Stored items

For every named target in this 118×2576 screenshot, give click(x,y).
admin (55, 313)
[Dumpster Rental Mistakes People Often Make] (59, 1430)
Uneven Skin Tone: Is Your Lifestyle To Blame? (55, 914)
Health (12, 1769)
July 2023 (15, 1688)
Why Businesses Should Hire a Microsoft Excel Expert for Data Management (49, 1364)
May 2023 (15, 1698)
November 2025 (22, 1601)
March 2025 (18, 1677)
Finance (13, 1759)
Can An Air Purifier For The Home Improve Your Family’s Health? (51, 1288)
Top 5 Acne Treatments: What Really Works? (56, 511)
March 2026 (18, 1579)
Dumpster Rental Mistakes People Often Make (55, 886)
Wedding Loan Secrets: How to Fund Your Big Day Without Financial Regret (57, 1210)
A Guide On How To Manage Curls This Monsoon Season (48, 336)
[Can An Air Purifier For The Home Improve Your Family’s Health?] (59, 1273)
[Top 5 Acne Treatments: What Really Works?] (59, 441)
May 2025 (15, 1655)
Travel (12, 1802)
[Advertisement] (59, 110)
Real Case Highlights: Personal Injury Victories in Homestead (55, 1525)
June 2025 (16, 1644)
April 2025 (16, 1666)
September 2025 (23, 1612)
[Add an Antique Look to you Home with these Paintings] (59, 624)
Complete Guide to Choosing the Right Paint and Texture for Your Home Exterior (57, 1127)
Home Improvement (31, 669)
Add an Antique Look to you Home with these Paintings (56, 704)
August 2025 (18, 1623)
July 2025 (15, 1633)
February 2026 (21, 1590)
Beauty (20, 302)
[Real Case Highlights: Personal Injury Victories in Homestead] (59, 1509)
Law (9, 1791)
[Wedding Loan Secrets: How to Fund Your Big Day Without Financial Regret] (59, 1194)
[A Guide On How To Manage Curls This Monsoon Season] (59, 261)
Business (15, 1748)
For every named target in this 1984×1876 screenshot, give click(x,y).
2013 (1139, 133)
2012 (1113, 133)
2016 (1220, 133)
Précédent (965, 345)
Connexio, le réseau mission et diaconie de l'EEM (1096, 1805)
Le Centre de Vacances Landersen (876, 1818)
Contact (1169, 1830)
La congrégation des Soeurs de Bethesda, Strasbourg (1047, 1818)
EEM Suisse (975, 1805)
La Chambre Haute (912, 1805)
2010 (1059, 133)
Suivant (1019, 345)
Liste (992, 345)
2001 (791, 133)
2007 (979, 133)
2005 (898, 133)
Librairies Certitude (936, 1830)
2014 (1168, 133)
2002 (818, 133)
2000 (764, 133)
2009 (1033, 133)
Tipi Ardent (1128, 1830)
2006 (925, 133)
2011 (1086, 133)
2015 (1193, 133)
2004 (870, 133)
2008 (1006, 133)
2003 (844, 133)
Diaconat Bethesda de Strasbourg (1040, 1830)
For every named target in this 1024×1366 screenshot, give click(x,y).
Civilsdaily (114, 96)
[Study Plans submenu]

» GOAL OF THE EXERCISE
Whenever a line above contains "People", copy that line.

» TASK RESPONSE
[Dumpster Rental Mistakes People Often Make] (59, 1430)
Dumpster Rental Mistakes People Often Make (55, 886)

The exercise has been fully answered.